DIRECTIONS - Rewrite the records below, replacing "postcode" with "postal code" and leaving everything else unchanged. Leave the pictures out.

ROWS -
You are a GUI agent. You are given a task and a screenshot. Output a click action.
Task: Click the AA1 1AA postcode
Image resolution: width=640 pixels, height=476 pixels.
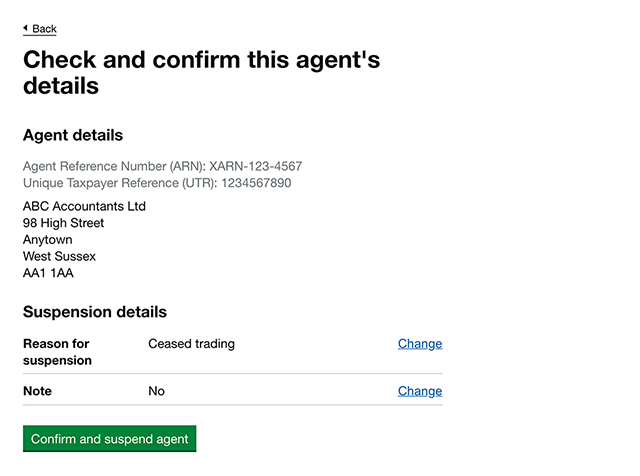48,273
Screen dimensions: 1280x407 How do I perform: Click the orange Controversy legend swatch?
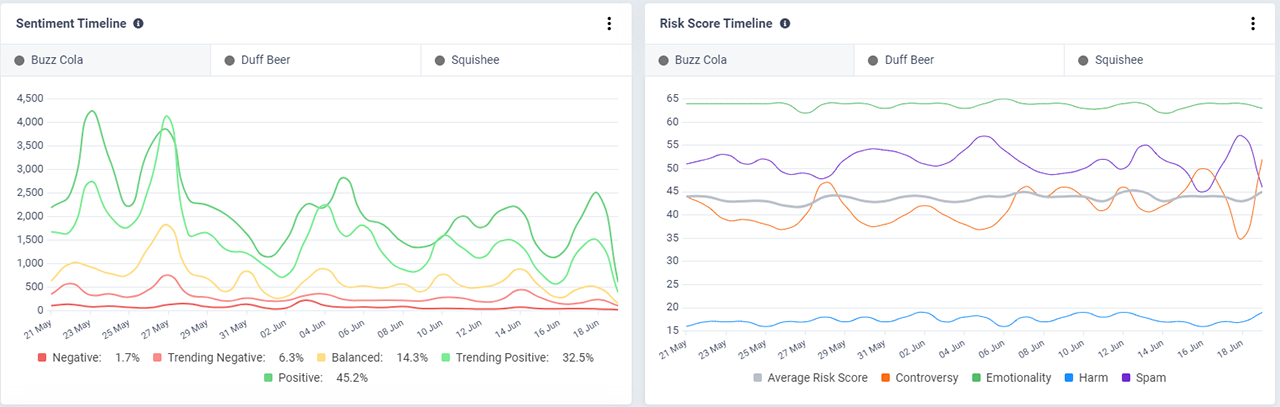pos(887,378)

FULL OUTPUT -
You are a GUI agent. You are given a task and a screenshot. Output a click action.
Task: Click the AA1 1AA postal code
Image resolution: width=640 pixels, height=476 pixels.
48,273
Screen dimensions: 1280x407 How do I perform: Click the orange Controversy legend swatch?
pos(887,378)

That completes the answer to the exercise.